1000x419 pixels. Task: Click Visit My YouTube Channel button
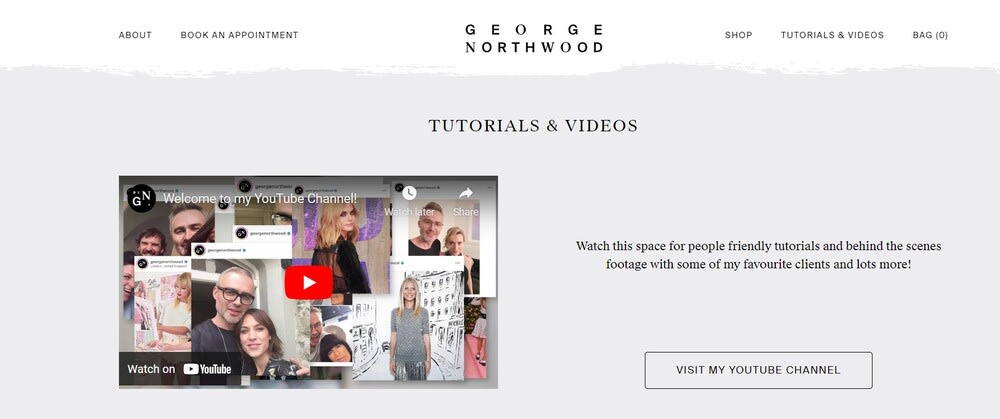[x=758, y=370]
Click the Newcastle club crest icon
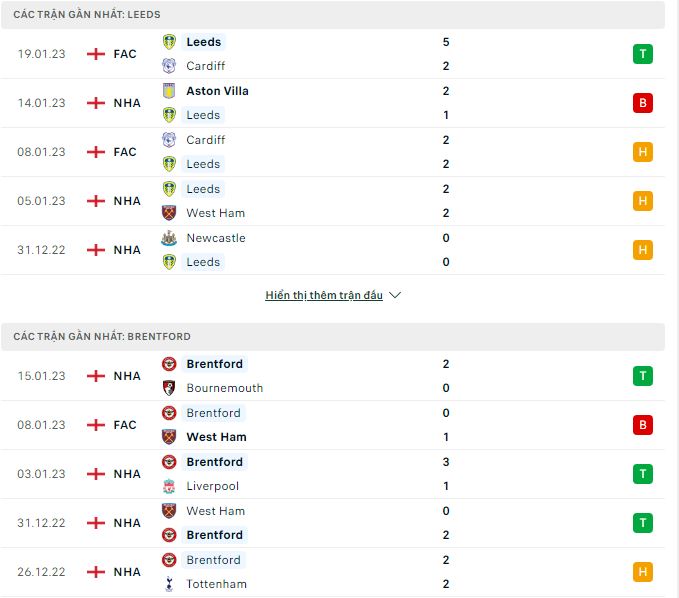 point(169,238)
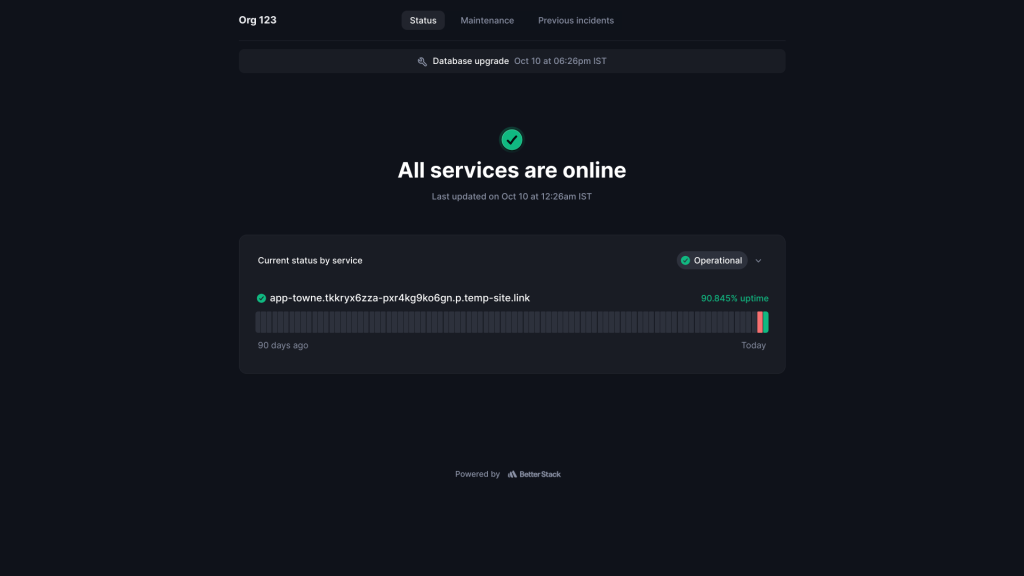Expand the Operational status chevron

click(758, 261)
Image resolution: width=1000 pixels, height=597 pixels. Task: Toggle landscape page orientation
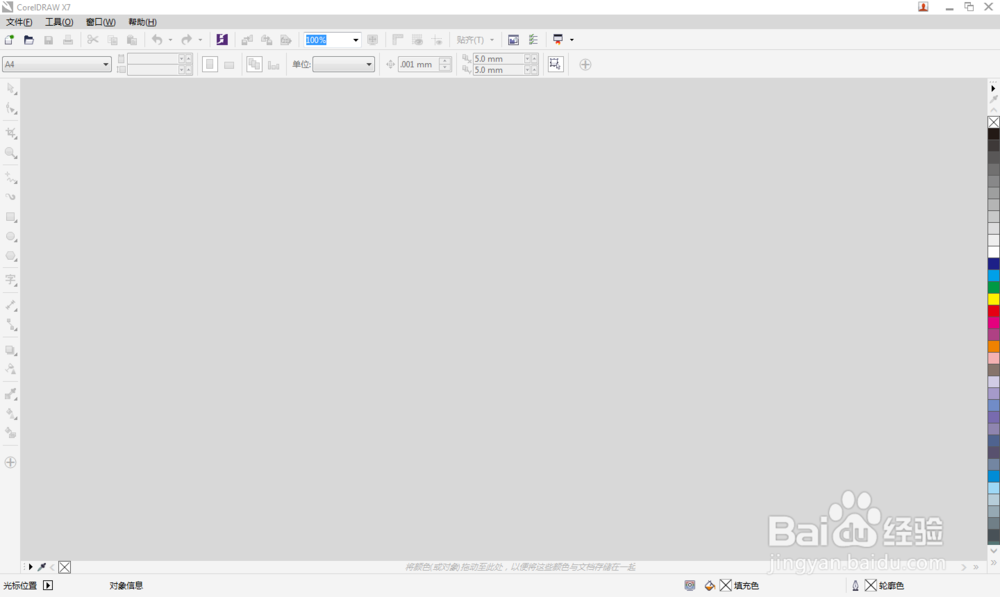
- - - - -
* _BRIEF_
From the line containing "Click the Newcastle club crest icon" down to the last line of the records above, repeat every line exactly and nothing else, dropping any pictures.

* _OUTPUT FOR THIS EXERCISE_
Click the Newcastle club crest icon
 point(169,238)
Expand the Operational status chevron

click(758, 261)
Image resolution: width=1000 pixels, height=597 pixels. Task: Toggle landscape page orientation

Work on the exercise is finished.